At Garway, where, for the first time, I took the correct road without getting lost, smoke rose from a woodburner somewhere and the sides of the lane to the church were thickly garlanded with blackberries and haws. I didn’t know what to think about Baphomet, so I climbed onto a chair with a cross-stitched Silver Jubilee cushion on it and embraced him, hoping for a sacral rush of magick, which never came. My small act of cushion-desecration seemed trivial in the grand scheme of things, given all the bad PR endured by both Horned Beast and swastika in the religio-fascist Common Era.
The woman, and I am certain it was a woman, who painstakingly cross-stitched the cushion would no doubt have been horrified at the defilement of her pure intent, but what of the intent of the stonecarvers whose own spiritual intent, unknowable now, had been relegated to heresy for centuries? If I’d been more organised I could have done a proper Crowley sex rite, but I wasn’t in the mood, and needed to get back and take the washing in before it got dark.
At home, the vines hung heavy with grapes I hadn’t picked and hop bines brushed the washing line. I took the laundry down and folded it, sitting on the edge of the path at the top of the garden as the bats swooped at mosquitoes in the dusk. I went inside, where I found an email waiting.
In the spirit of research, I had put a message out to The Company of the Green Man, an organisation that brought together Green Man enthusiasts of all kinds. Here was a reply:
I saw your request for information about the concept of the Green Man and how it fits in to modern people’s lives.
I thought I would tell you what it means to me. I have a Green Man image in each room of my house and a half sleeve tattoo of a Green Man on my arm.
It may seem that I am a bit odd, but to me the Green Man is a symbolic link of man to his origin as a natural animal, with trees and foliage being the symbol of nature and its all-encompassing presence. The general assumption that we are the highest order of animal is tamed by being drawn back to nature’s stages of life: birth, youth, fertile adulthood, self-sacrificing to our offspring, old age and decay, then death.
From here, I like to think we will be like other forms of nature and are reborn anew in the next season or cycle. The image of a man formed from foliage is a blend of him as an animal but still strongly part of nature.

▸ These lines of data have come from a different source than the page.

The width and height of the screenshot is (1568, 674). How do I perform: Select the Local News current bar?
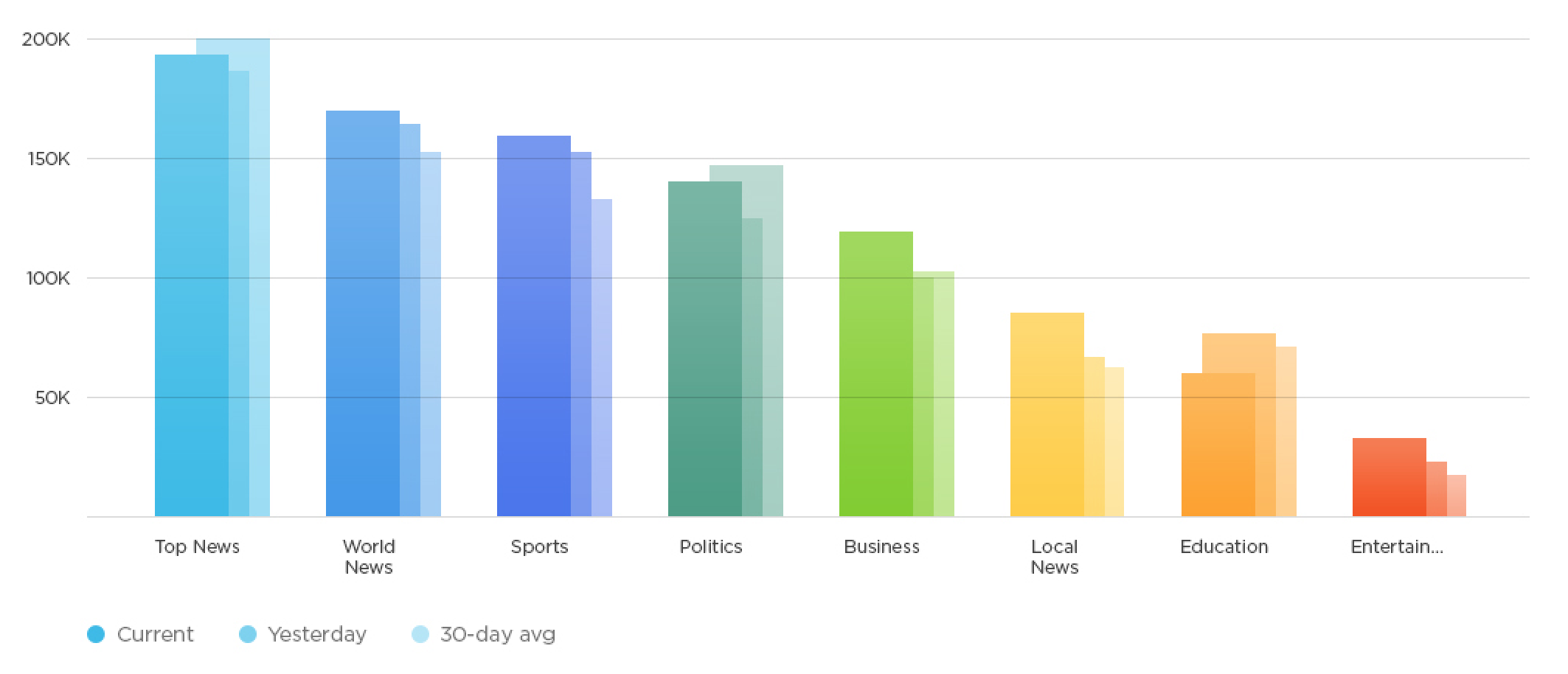click(1047, 414)
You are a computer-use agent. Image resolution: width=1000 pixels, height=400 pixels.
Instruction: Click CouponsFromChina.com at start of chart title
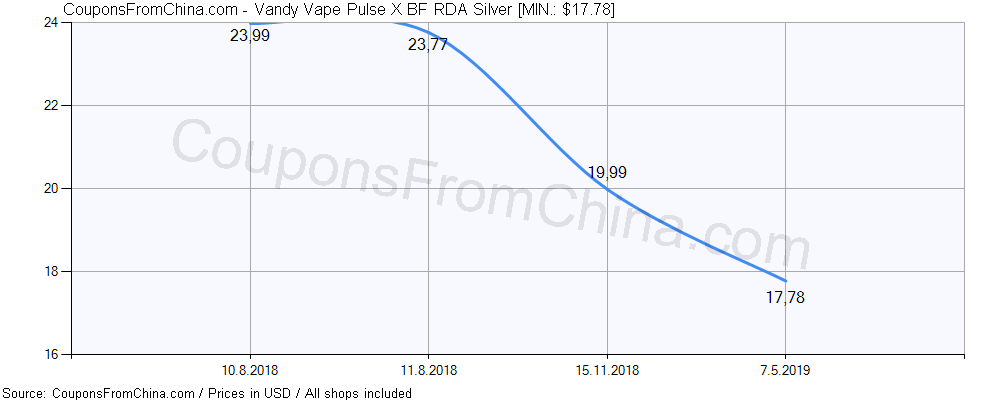click(x=134, y=10)
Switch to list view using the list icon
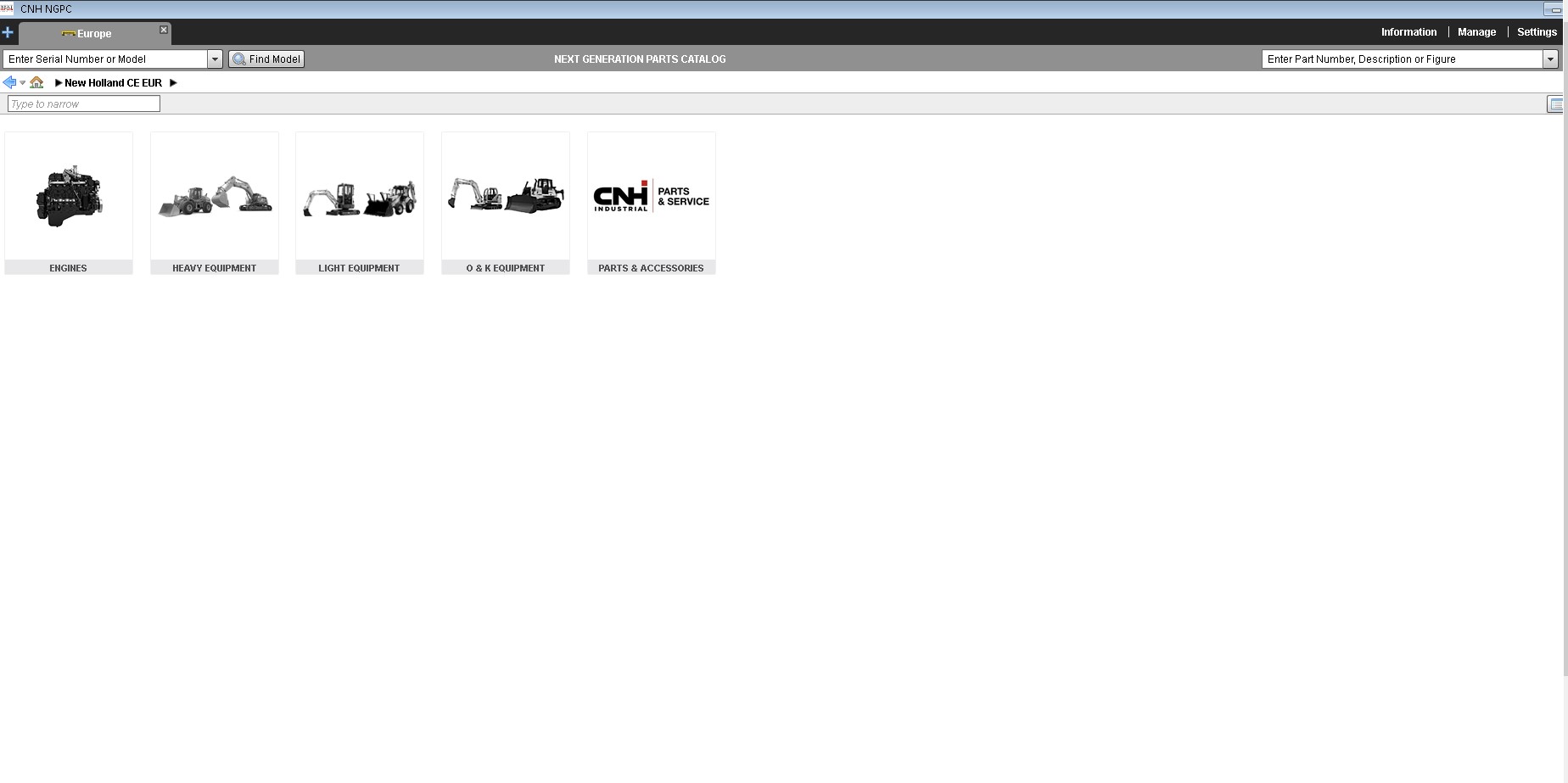 pos(1555,104)
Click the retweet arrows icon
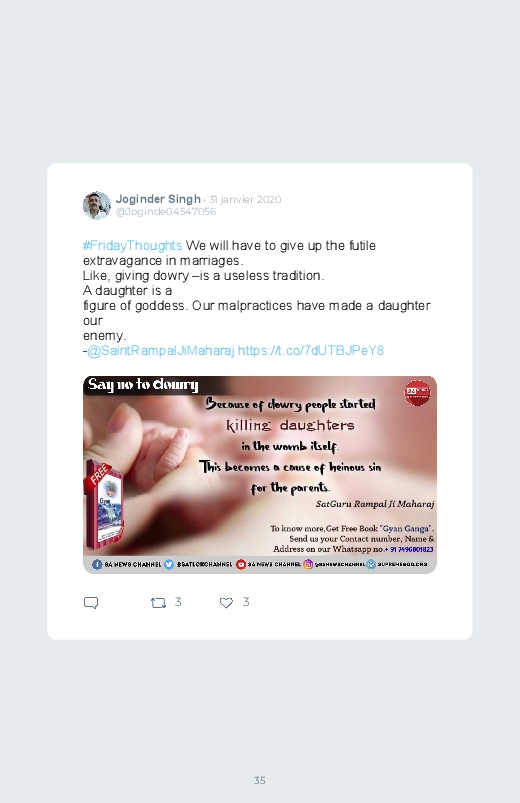 (x=158, y=603)
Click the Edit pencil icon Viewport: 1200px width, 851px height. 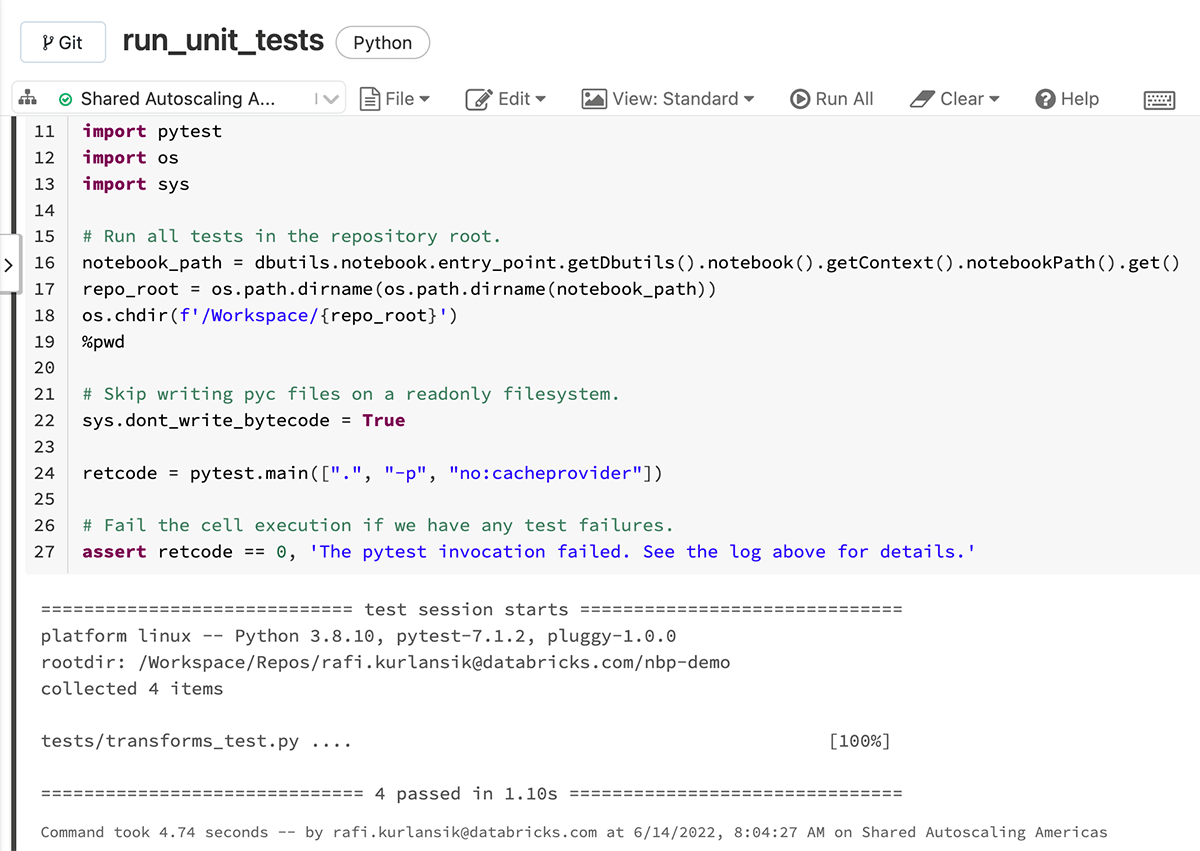(480, 99)
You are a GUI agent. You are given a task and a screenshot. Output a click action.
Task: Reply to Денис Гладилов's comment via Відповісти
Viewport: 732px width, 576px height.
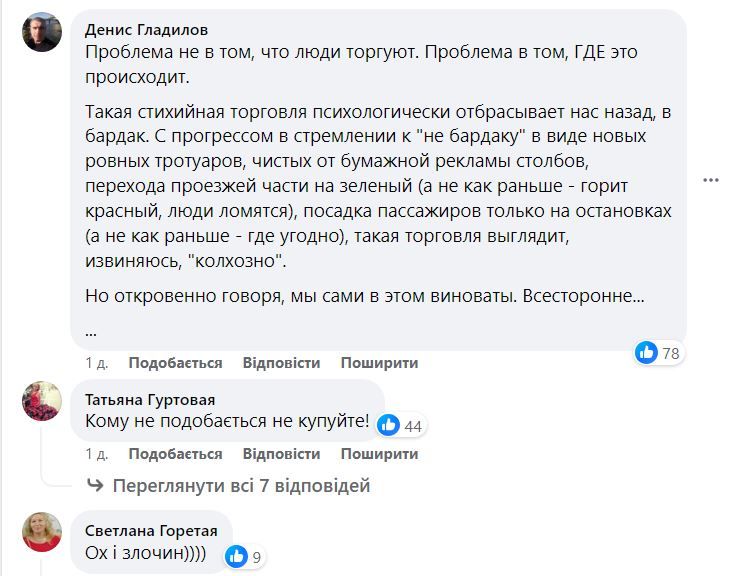(281, 363)
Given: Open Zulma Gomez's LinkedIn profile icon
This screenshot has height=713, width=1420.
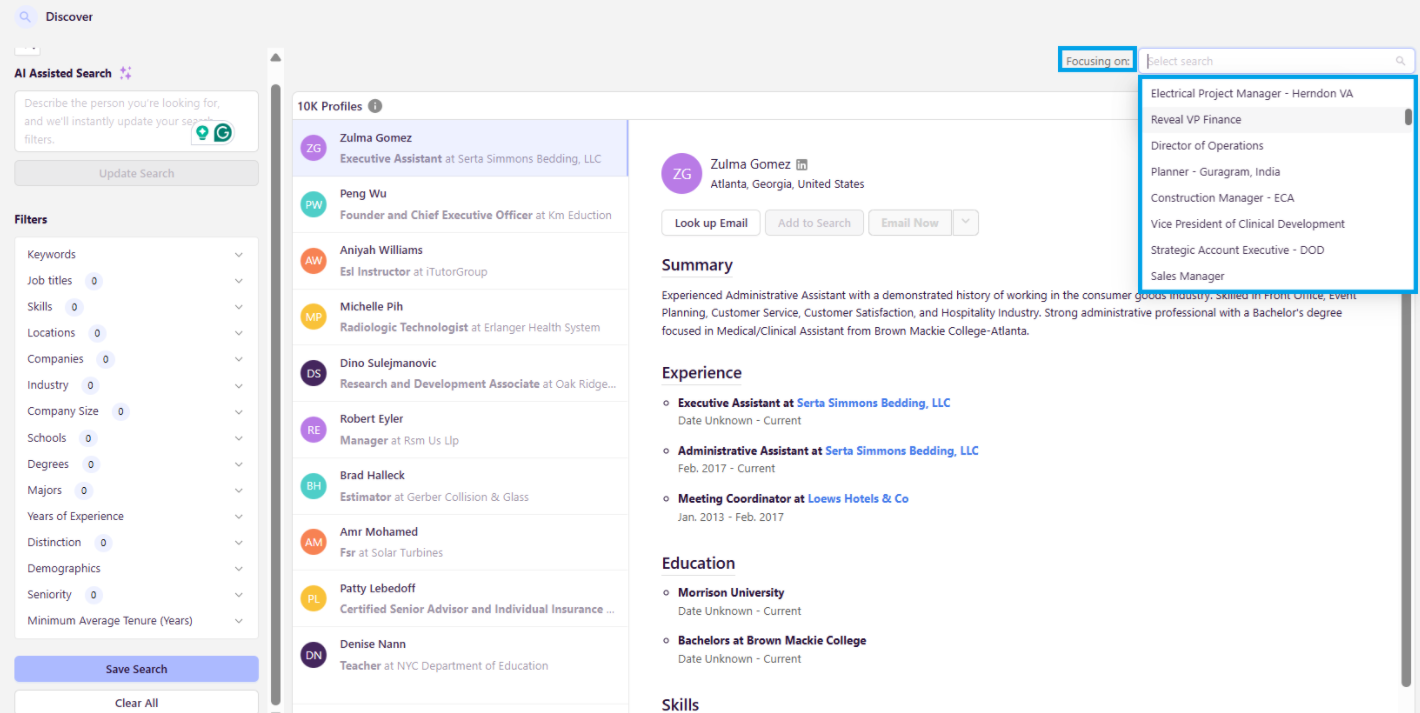Looking at the screenshot, I should [x=801, y=165].

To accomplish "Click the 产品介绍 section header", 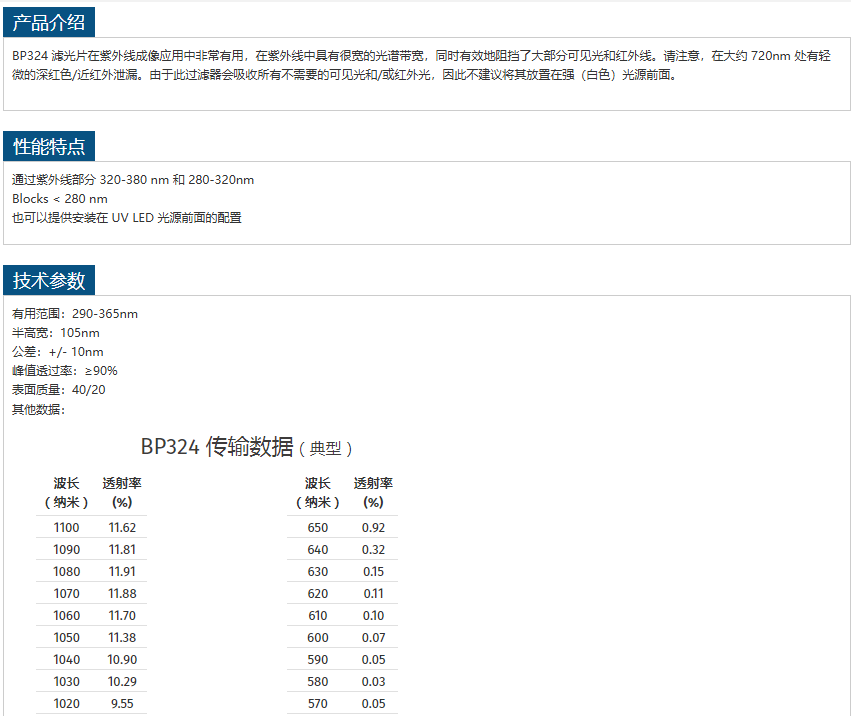I will pos(49,22).
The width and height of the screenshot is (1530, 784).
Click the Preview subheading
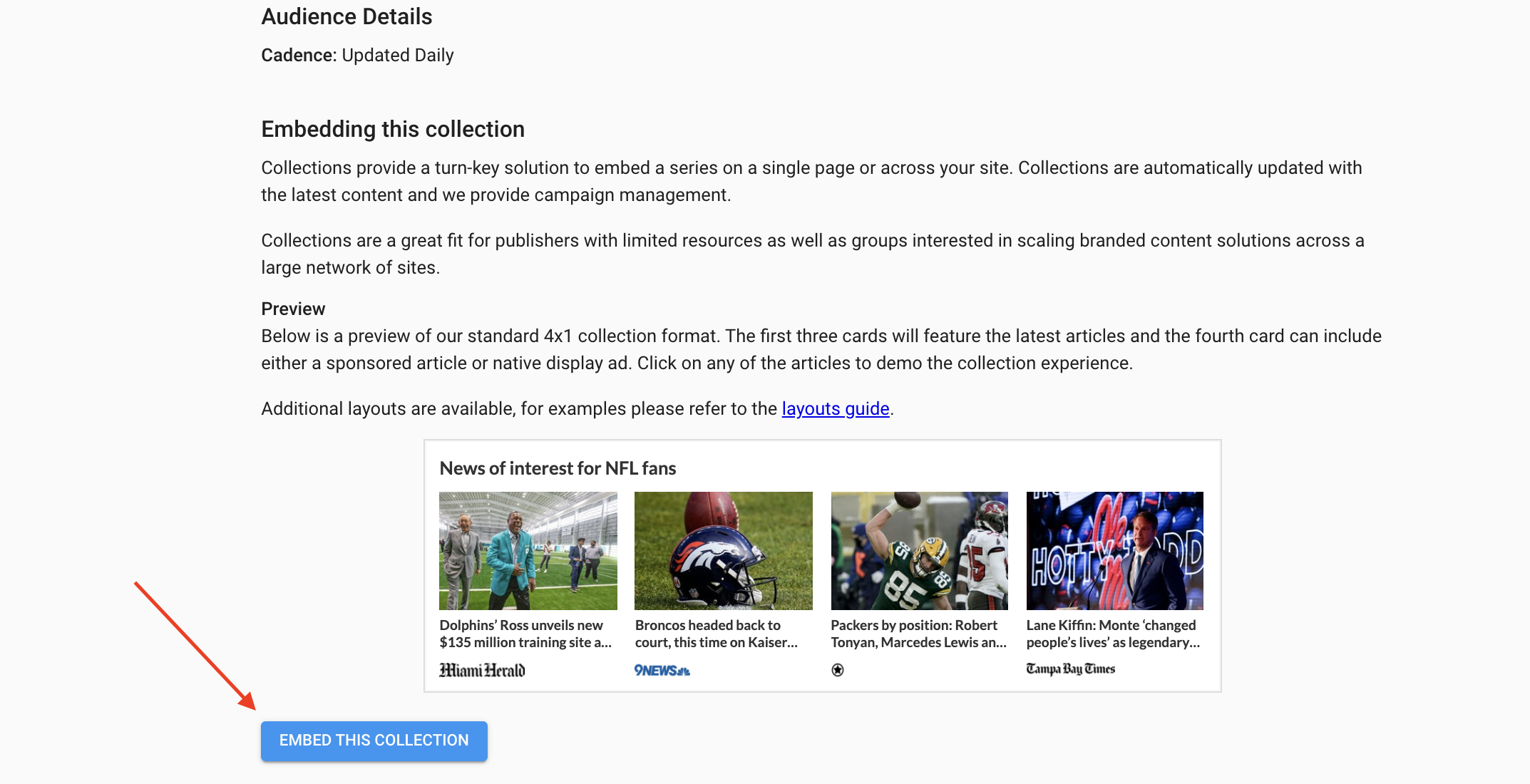point(293,309)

The reason for so many images around the house is to hopefully remind us of our origin and not to be so arrogant to assume we are superior to all other forms of life. Also, I like the images of the Green Man and if I am way out it does no harm as it is a positive feeling towards nature.
I am not sure if this rambling makes any sense or is of any use to you but as the idea is wishful thinking on my behalf, I just thought it may be of use.
All the best with your work,
G
In the end, it turned out that the cult of the Green Man had meant exactly what I had hoped it would. It had needed no further intervention. It had been there all along, hidden at the edges, doing its own thing, like a wild man of the woods.
And in the woods, at the end of the woods, I found my father, who found new reasons to be there: investigating the drainage of the ditch beside the embankment, examining the trees, clearing old bits of brush. I wasn’t sure that there was any need for him to rationalise it. In the woods, as the nights drew in, my son would insist on lighting bonfires at the end and gather around them, alone or with other small boys, moving between the shadows of the trees in search of sticks and climbing onto log-piles to see the newly risen moon. It was often difficult to convince them to come back across the road into civilisation.